作曲とピアノ(チェンバロ)演奏の才能に秀でて神童と呼ばれていた子どものころ、「女帝」マリア・テレジアからもらった貴族風の衣裳を着て、羽根ペンをせわしなく動かして作曲にいそしむアマデに対して、遊び好きで自堕落な青年モーツァルト(劇中ではヴォルフガング)はなかなか大成できないでいる。
そんなモーツァルトに半ば呆れながらも、時には励まし、時には怒り、モーツァルトを作曲に駆り立てるアマデ。モーツァルトはその存在から目をそらすことも多いし、才能を利用したいと考える時は露骨にすり寄る。

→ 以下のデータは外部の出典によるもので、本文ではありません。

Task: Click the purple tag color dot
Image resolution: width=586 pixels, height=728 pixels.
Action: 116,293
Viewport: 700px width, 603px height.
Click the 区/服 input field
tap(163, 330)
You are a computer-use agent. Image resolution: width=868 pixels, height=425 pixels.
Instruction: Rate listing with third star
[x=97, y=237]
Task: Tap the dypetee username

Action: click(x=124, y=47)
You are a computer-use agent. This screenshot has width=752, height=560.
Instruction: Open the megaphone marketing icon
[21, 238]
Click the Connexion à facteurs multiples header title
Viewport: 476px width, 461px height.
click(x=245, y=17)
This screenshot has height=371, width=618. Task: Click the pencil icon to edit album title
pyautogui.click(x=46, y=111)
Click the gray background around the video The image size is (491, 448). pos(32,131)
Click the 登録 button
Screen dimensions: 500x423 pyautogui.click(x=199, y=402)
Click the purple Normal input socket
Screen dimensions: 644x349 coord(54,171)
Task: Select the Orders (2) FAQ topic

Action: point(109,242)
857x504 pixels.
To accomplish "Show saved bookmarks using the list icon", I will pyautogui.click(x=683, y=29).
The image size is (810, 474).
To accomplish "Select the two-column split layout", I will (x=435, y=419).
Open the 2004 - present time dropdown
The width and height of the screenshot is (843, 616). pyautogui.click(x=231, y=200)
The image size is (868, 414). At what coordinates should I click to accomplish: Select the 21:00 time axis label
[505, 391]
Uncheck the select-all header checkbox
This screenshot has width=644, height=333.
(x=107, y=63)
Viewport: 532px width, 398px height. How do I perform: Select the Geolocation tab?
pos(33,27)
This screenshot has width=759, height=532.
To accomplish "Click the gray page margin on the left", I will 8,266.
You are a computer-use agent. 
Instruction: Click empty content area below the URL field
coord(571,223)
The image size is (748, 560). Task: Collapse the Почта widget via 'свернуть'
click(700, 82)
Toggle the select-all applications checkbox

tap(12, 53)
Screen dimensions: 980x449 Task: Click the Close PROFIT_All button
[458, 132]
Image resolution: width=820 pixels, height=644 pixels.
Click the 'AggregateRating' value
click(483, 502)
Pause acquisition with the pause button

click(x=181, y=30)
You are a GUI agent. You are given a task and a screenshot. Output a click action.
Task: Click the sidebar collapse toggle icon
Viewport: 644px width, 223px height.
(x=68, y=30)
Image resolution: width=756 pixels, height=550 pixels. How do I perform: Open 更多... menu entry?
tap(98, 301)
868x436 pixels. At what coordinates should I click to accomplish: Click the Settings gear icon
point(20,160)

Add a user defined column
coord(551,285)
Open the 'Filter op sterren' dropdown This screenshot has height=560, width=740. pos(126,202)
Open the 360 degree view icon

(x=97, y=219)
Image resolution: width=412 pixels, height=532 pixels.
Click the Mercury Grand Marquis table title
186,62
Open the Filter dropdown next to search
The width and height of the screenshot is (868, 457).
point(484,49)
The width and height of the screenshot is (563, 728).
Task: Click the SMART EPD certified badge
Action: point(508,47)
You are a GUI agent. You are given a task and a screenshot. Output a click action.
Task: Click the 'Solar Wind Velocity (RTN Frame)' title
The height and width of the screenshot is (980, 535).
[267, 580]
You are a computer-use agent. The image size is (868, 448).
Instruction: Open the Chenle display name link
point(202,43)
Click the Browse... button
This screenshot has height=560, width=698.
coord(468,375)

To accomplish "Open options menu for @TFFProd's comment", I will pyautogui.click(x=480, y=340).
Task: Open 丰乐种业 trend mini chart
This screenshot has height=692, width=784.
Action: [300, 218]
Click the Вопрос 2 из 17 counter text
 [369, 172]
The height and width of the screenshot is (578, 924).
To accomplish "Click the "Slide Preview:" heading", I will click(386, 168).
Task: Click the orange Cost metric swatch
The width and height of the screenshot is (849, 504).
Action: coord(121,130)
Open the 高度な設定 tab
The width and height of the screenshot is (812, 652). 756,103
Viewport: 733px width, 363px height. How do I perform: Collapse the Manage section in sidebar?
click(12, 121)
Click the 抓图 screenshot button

映画など映像なら合成で表現できるが、そんな小細工ができないのが演劇の難しさと面白さ。アマデのことを「頭の中の…」と劇中でモーツァルトが話していることから実体がないものとして描かれていることは間違いないが、子役が演じるアマデは舞台上に実在するし、観客はモーツァルトの物語と同時にそれを目撃する。
演劇でしかなし得ないそんな表現によって、観客はこの物語が魂レベルの物語であることを理解するのだ。
子役はせりふを封じられ、不満そうな顔でモーツァルトを見たり、羽根ペンを動かすスピードなどによっていら立ちを表したりしていく繊細な演技を求められる。終演後のカーテンコールで、モーツァルト役の山崎や古川が子役を称えるのは、こうした「貢献度の高さ」があるからだ。
ちなみに、今回の公演でアマデを演じているのは、設楽乃愛、鶴岡蘭楠、深町ようこの小学生3人。深町は初ミュージカルだが、設楽、鶴岡は豊富な経験を持つ。演技力、あるいはそれを超える表現力がないとできない役だ。
ピアノをモチーフにした大きなメインのセットや上下関係・力関係を鮮烈に表す高低差を利用した舞台装置も含めて、全編に創意工夫が見えるミュージカル。オリジナルを生み出したクンツェ&リーヴァイと演出の小池修一郎の才気が光る日本版「モーツァルト!」は今回も刺激に満ちていた、
ミュージカル「モーツァルト!」は4月8日~5月6日に東京・丸の内の帝国劇場で、5月14~17日に札幌市の札幌文化芸術劇場hitaruで、5月25日~6月7日に大阪市の梅田芸術劇場メインホールで上演される。